(Data for the task Opens)
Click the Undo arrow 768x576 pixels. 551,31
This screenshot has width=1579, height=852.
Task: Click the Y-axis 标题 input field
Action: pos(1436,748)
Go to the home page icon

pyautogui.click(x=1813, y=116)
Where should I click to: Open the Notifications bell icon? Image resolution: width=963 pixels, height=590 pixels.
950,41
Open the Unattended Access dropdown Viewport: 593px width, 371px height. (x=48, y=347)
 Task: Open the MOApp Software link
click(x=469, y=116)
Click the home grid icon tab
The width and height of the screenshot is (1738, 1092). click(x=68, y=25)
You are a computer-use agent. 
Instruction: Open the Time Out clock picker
(Data for the task Closes)
Problem statement: Copy, exactly and with nothing added, the lines from the one containing "Open the Unattended" through the end of the records.

Written reply:
Open the Unattended Access dropdown Viewport: 593px width, 371px height. (x=48, y=347)
 Task: Open the MOApp Software link
click(x=469, y=116)
Click the home grid icon tab
The width and height of the screenshot is (1738, 1092). click(x=68, y=25)
You are a computer-use agent. 
Instruction: Open the Time Out clock picker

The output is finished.